А потом вдруг у горизонта, прыгая на волнах, возникают красные и зеленые огни сигнальных фонарей; толпа приходит в движение: «Идут! Идут! Смотрите, идут!» Над темным пирсом свищет ветер. Приход баркасов — это всегда своего рода спасение. Фонари на суденышках становятся больше, вот уже видны черные контуры надстроек — значит, совсем скоро баркасы уткнутся в причал.
— Помощь не нужна? — спрашиваю я рыбаков, занятых швартовкой.
— Катись отсюда! — несется в ответ.
Я прекрасно знаю, что мой вопрос не имеет смысла, но всегда задаю его. Может, просто для очистки совести, для самооправдания. Я ведь хотел поработать, думаю я, слоняясь между огромными ослизлыми кучами рыбы и выжидая удобную минутку. Рыбаки, топая резиновыми сапожищами, сходят на берег, таскают ящики и грозят кулаком. Я делаю вид, будто не замечаю их угроз, с нарочитой задумчивостью смотрю на искристо-серые сумерки над морем, потом вдруг молниеносно наклоняюсь и бегу прочь. Под ярким уличным фонарем я разглядываю свою добычу: чешуя блестит, глаза стали воскового цвета, в раскрытых жабрах немо стоит смерть. Пока я устало бреду домой, занимается рассвет. Из окон доносятся детские крики, позвякивание посуды и заспанные женские голоса. Скоро выглянет солнце, кое-где из фабричных труб уже валит дым.
Рыбу я готовлю лишь около полудня — сразу по возвращении сил у меня нет. Я только заворачиваю ее в газету и бросаю в угол, где стоит спиртовка. Затем валюсь на тюфяк и пытаюсь уснуть. Чем позже я начну день, тем лучше. Беготня по городу не только ужасно изматывает, но и возбуждает зверский голод. Если я встану в полдень, то наемся рыбой на целый день. А что мне еще надо? Лежа на тюфяке, я думаю о рыбах в море. Мне снится бессчетное множество рыб, плывущих по полю. Я выскакиваю из укрытия и глушу их палкой. Отрываю им головы и пожираю их. Окровавленный, я возвышаюсь посреди зеленых, дрожащих на ветру стеблей. Или мне снится пароход, который бороздит городские улицы и вдруг возникает под моим окном. Воздух тяжел от копоти, вдали мерцает маяк, за кормой пенится вода, мы приближаемся к выходу из гавани — и вот уже город позади. Неожиданно начинается бесцветный промозглый дождь. Спросонья мне часто кажется, будто я нахожусь в корабельном трюме, в самом низу, почти у киля, отделенный от черной бездны всего лишь несколькими досками и балками. Только привычное движение руки к бутылке возвращает меня в реальный мир, я начинаю хохотать и все смеюсь без удержу, когда вспарываю рыбье брюхо и вытаскиваю плавательный пузырь. Пока рыба жарится, я откидываю мешки-занавески и впускаю солнечный свет. Я о чем-то думаю, но только не о будущем.

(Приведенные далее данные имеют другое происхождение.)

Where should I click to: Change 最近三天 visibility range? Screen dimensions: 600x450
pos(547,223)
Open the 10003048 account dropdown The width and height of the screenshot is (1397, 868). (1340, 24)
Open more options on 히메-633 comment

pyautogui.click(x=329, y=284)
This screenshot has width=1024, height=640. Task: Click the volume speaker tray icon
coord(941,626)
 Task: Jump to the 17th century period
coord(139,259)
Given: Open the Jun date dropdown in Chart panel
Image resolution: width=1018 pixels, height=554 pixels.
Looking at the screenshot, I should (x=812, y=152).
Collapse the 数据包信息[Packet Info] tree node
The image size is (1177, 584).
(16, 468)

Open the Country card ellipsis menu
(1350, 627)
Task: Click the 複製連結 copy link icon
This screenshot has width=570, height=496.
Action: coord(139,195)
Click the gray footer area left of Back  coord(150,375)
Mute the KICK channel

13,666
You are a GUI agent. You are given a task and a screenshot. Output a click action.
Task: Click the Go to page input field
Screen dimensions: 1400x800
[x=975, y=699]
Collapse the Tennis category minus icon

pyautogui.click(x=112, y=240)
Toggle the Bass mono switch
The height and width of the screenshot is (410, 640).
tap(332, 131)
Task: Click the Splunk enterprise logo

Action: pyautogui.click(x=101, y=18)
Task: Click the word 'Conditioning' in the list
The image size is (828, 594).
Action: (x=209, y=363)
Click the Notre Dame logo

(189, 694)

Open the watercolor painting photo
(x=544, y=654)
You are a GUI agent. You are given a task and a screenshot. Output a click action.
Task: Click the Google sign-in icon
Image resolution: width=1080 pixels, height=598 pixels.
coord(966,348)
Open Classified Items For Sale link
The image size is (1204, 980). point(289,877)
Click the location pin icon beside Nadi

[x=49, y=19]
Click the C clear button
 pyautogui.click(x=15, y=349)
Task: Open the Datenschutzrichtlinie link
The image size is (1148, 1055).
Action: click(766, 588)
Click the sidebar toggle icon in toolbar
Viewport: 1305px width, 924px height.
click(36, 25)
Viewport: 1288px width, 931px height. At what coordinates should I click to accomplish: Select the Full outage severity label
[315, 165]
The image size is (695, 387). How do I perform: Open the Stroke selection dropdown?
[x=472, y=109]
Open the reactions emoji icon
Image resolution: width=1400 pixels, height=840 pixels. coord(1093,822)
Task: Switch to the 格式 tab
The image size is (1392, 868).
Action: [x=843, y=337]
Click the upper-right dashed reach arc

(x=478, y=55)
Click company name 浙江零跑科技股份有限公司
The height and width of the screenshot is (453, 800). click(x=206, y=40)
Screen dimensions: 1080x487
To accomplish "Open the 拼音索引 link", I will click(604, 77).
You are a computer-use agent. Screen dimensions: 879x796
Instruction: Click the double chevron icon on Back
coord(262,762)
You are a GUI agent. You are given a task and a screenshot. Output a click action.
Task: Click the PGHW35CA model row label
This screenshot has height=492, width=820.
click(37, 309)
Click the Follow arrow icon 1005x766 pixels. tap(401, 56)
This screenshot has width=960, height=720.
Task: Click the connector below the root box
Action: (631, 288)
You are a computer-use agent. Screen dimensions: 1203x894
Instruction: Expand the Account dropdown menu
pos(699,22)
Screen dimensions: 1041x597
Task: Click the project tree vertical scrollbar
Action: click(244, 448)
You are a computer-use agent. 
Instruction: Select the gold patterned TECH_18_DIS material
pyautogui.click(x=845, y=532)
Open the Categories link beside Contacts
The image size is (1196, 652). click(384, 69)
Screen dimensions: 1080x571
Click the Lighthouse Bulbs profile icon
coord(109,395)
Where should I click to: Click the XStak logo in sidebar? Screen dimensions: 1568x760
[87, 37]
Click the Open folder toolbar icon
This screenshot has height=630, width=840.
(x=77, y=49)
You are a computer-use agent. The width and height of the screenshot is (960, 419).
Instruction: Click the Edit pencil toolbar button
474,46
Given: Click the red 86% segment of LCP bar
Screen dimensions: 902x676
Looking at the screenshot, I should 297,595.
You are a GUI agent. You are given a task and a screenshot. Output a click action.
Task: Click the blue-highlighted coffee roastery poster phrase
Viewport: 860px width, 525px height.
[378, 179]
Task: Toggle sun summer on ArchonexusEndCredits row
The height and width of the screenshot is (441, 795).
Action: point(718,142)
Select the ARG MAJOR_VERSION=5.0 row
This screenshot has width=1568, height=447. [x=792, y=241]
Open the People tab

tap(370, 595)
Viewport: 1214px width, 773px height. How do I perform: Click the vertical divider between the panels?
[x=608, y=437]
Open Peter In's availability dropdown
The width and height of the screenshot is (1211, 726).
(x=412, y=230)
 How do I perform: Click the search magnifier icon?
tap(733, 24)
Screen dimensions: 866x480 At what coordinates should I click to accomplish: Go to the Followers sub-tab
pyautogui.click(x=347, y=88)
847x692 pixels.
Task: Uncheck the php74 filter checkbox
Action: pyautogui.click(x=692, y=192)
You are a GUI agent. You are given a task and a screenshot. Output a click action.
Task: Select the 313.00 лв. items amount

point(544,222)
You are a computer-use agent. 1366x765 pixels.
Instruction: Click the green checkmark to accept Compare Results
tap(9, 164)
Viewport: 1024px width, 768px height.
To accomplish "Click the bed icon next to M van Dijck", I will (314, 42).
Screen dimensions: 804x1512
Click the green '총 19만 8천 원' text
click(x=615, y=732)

Иногда мне кажется, что я вообще выпал из времени. У меня было прошлое — я его потерял. Впрочем, пожалуй, нет: моя жизнь — это бесконечная вереница вчерашних дней, и ничего в ней не меняется. Я, в сущности, перестал быть реальным. Я — игра собственного воображения. Бессвязно и бесцельно вспоминаю разные пустяки. Иных доказательств у меня нет, нечем подтвердить, что я прожил жизнь. К примеру, мне видится: вот я сижу за столом, стол круглый, и, судя по звукам оркестриона, доносящимся до меня, нахожусь я в кабачке, в распивочной. Я замечаю перед собой стакан водки — маленький, затертый прикосновением тысяч пальцев, потерявший прозрачность стакан; я нюхаю водку, но не пью, только разглядываю стакан и свою руку возле него, тяжелую и вялую. По столу бежит муха. Я прогоняю ее. Она улетает, но тотчас возвращается. Много раз я пытаюсь прогнать ее, прежде чем настигну одним быстрым шлепком.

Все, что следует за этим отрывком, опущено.